Even in modern urban contexts where most people aren’t farmers, that connection to seasonal cycles resonates. Spring feels like new beginnings.
Preserving Nowruz Traditions
For Afghan children growing up in Australia, maintaining Nowruz traditions is a choice, not a default. They’re immersed in Australian culture where March 20th is just another day.
I make haft mewa. I cook samanak. I take my children to community Nowruz celebrations. I’m trying to pass on what my parents taught me.
But I also know their relationship to Nowruz will be different from mine. It’s not embedded in the society around them. They have to consciously participate, whereas in Afghanistan, Nowruz was everywhere and unavoidable.
That’s the diaspora experience. Culture requires active maintenance. What was once default becomes intentional.
What Nowruz Represents
Beyond the specific traditions, Nowruz represents something important: the continuation of Afghan culture despite everything that’s happened to Afghanistan.
The country has been through forty-plus years of war, foreign occupation, internal conflict, political upheaval. Millions have been displaced. Entire generations have grown up in refugee camps or foreign countries.
But Nowruz persists. Afghans in Kabul, in refugee camps in Pakistan, in London, in Los Angeles, in Sydney - all celebrating the spring equinox, making haft mewa, gathering with family.
That persistence matters. It says that Afghan culture isn’t defined by borders or governments. It’s carried by people, maintained through practices and traditions, passed from generation to generation.
Final Thoughts
Nowruz is weeks away as I write this. I’m already thinking about what I’ll cook, how we’ll celebrate, whether we’ll go to the community gathering or just observe it at home.

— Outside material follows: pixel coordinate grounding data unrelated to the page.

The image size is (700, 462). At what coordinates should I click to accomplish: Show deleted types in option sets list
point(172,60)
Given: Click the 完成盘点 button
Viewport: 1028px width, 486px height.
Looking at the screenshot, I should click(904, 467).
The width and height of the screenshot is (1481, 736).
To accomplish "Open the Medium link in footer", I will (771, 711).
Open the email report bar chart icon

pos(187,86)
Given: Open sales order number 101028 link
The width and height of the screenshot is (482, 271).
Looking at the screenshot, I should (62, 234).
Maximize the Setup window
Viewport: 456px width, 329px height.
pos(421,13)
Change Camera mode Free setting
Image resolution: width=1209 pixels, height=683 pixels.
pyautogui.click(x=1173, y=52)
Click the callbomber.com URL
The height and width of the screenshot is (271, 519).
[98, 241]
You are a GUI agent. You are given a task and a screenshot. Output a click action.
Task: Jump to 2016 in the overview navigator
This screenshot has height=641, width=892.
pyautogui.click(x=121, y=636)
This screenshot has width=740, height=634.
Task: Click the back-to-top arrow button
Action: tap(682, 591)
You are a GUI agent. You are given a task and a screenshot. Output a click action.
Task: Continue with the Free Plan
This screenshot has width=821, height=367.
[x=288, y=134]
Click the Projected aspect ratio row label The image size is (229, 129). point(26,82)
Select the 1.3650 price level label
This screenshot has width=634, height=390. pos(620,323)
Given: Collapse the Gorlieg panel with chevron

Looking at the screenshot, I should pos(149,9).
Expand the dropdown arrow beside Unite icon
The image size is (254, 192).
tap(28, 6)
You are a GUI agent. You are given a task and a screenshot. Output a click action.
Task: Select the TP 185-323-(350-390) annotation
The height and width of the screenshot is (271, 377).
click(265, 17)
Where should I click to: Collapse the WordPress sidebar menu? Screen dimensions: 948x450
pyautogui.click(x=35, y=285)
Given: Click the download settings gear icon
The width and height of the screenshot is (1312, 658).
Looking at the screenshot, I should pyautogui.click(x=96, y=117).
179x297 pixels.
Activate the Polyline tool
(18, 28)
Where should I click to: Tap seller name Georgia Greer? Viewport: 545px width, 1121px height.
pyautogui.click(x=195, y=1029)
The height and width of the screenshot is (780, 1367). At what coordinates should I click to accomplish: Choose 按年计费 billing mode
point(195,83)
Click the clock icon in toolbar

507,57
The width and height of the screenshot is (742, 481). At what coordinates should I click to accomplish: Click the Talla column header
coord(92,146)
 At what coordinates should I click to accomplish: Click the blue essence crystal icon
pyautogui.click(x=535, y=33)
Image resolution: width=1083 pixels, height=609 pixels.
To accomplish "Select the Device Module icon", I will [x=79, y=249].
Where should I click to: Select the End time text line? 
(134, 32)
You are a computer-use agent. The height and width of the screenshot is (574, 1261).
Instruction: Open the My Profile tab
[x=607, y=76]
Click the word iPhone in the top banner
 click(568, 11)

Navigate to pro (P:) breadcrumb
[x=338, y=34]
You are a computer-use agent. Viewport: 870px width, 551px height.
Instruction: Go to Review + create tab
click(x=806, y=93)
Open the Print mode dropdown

My children will put on new clothes if they cooperate. We’ll make haft mewa together. I’ll tell them about Nowruz in Kabul, about my grandmother’s samanak, about spring arriving in Afghanistan.
They might remember these things. They might pass them on to their own children. Or this might be the generation where these traditions fade in my family line.
I don’t know. But I keep doing it anyway, because Nowruz connects us to something larger than ourselves. To centuries of Afghan culture, to millions of Afghans worldwide celebrating the same day, to the simple human impulse to mark the changing seasons and celebrate survival and renewal.
Nowruz mobarak to everyone observing it, wherever you are.